▸ **INFORMATION**:
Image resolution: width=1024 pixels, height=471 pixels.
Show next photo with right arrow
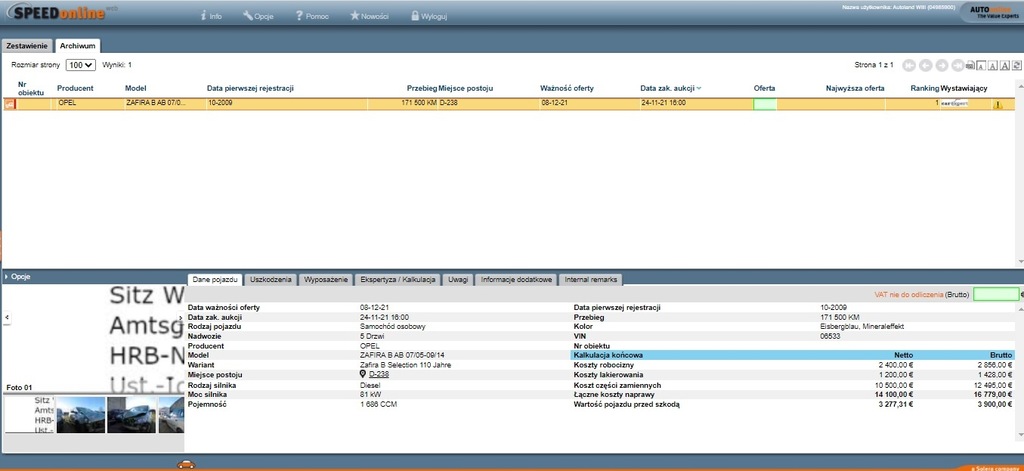pos(181,317)
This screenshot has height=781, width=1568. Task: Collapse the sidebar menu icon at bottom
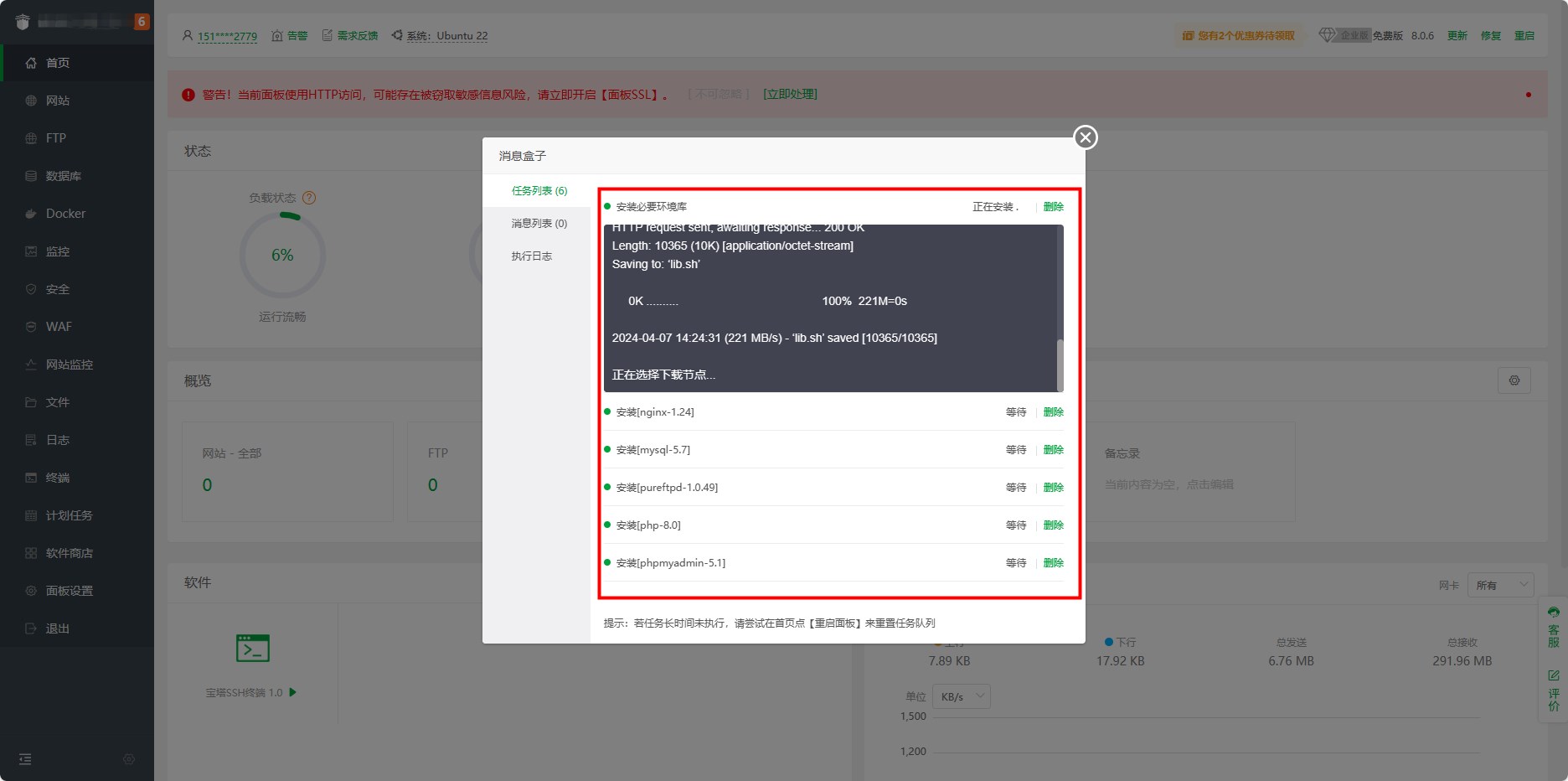[25, 759]
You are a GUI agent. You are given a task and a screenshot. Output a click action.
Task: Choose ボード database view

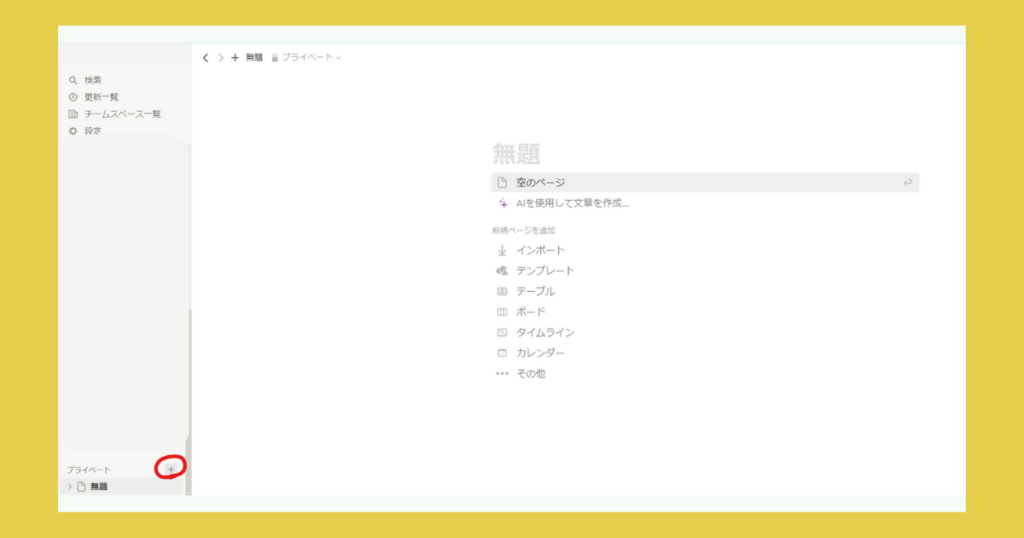530,312
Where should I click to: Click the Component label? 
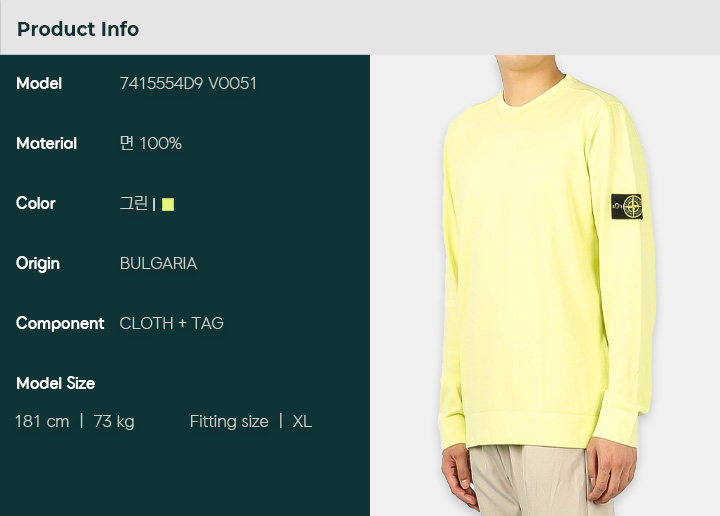point(60,324)
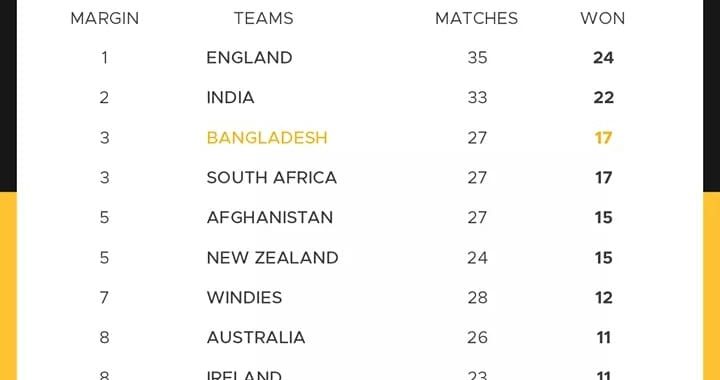
Task: Click Bangladesh's yellow 17 wins value
Action: (603, 138)
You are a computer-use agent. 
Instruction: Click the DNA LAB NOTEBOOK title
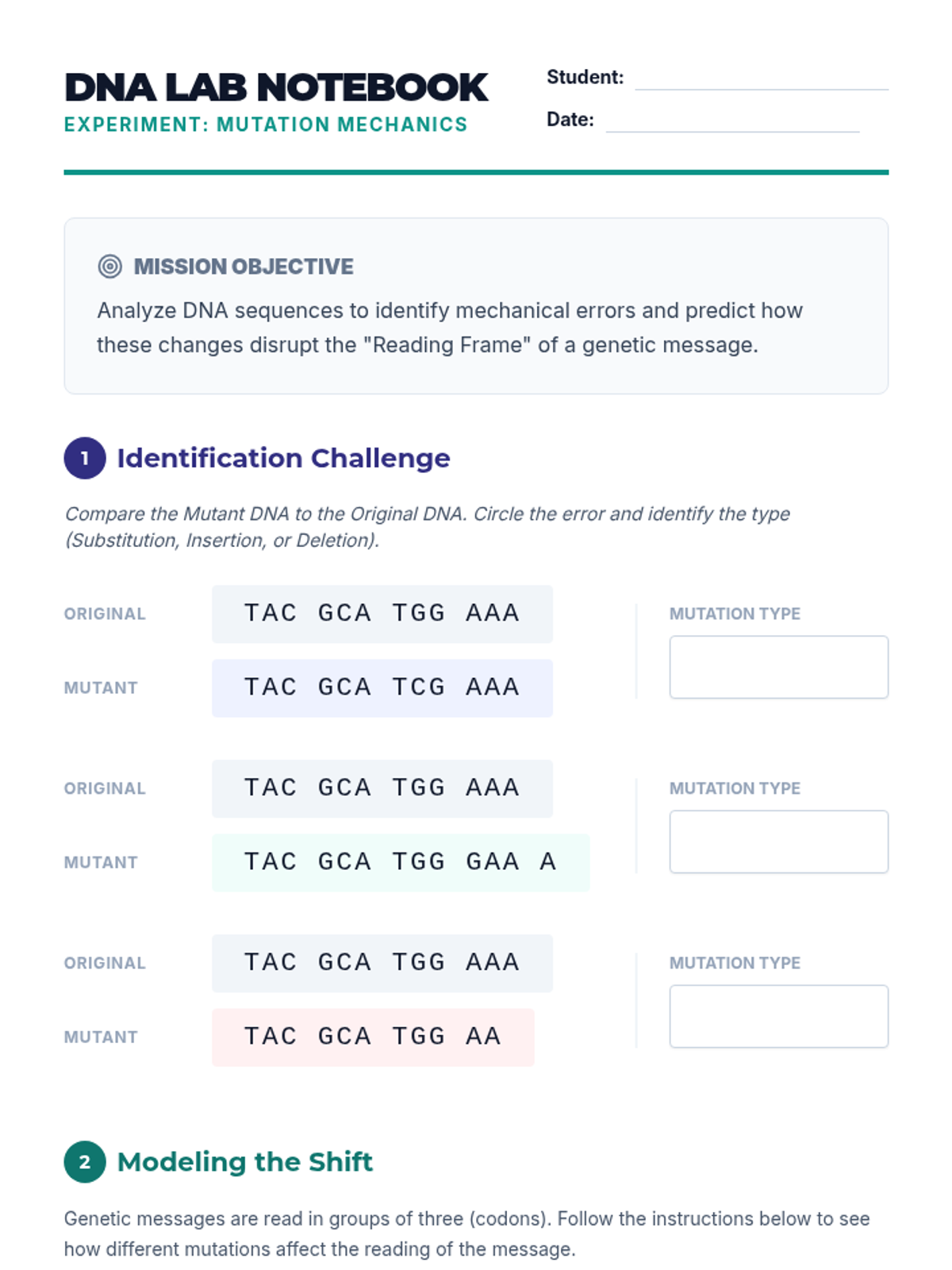click(x=276, y=87)
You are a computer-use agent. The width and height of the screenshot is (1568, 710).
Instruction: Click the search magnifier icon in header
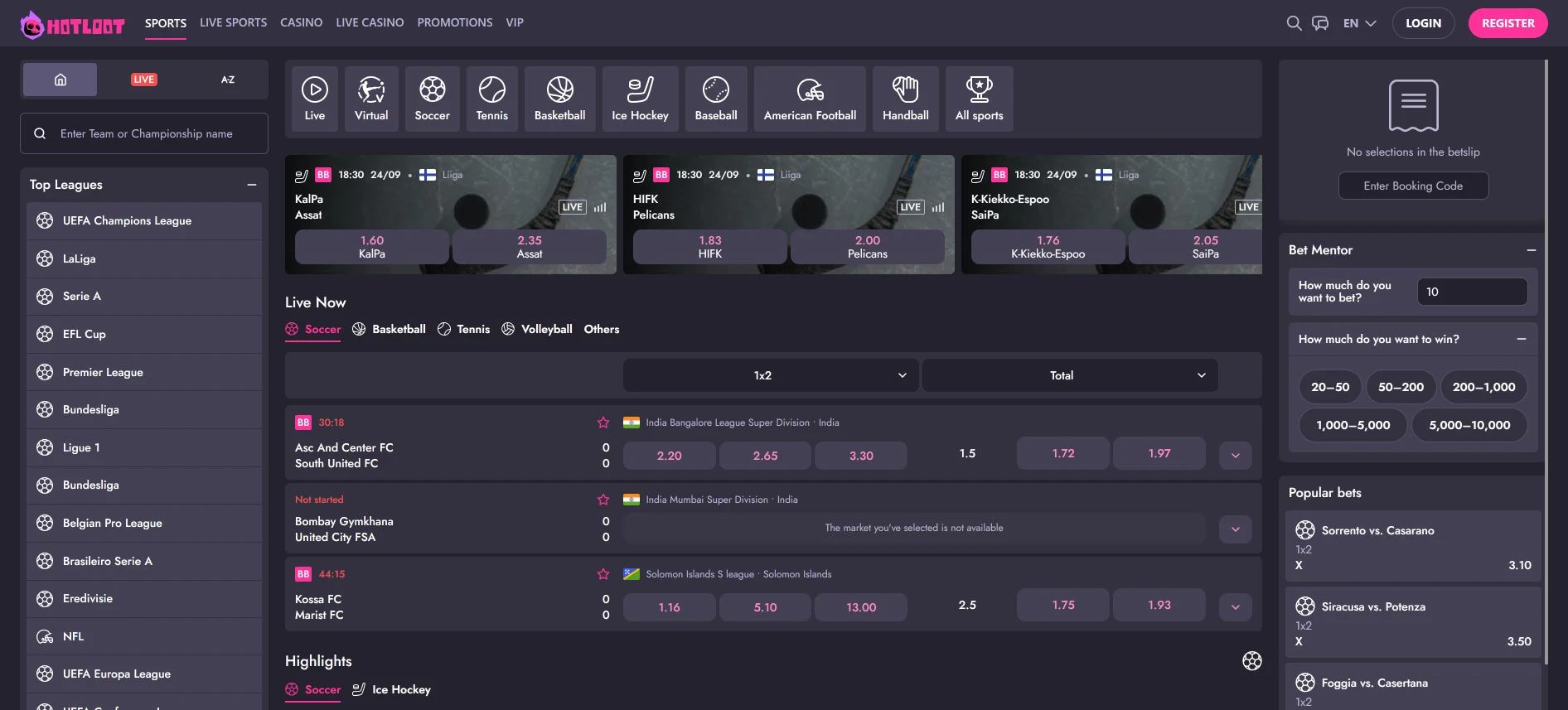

▸ **WORK INSTRUCTIONS**: Could you show every line of the material that includes the string "agent"?

▸ **EXERCISE SOLUTION**:
You are a GUI agent. You are given a task and a screenshot. Output a click action.
You are a computer-use agent. 
You are a computer-use agent. The width and height of the screenshot is (1568, 710).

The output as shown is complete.